'''

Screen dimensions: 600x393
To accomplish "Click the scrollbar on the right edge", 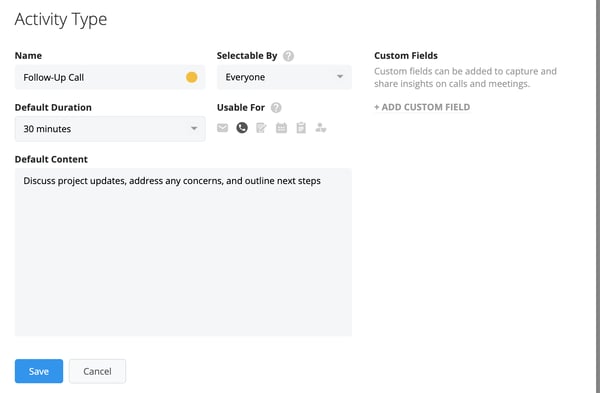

'''
'''

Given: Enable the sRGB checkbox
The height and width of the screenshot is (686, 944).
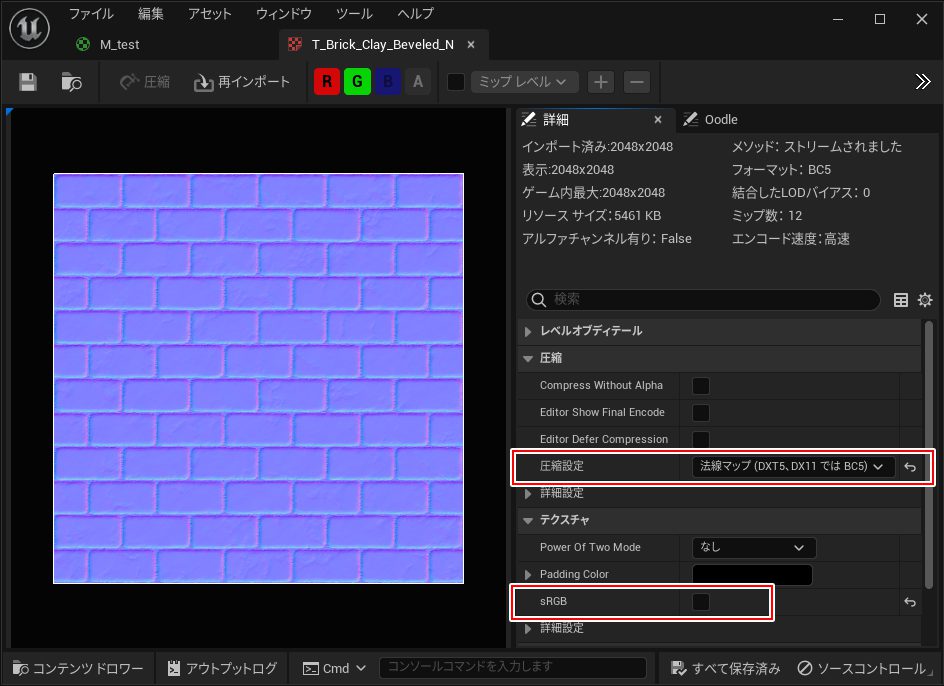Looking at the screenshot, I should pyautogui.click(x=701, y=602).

'''

#### [EXERCISE]
In the data above, start at the line holding "Screen dimensions: 600x393" and stop after the line holding "the scrollbar on"; write out those lines exactly, without pictures.

#### [ANSWER BOX]
Screen dimensions: 600x393
To accomplish "Click the scrollbar on the right edge", 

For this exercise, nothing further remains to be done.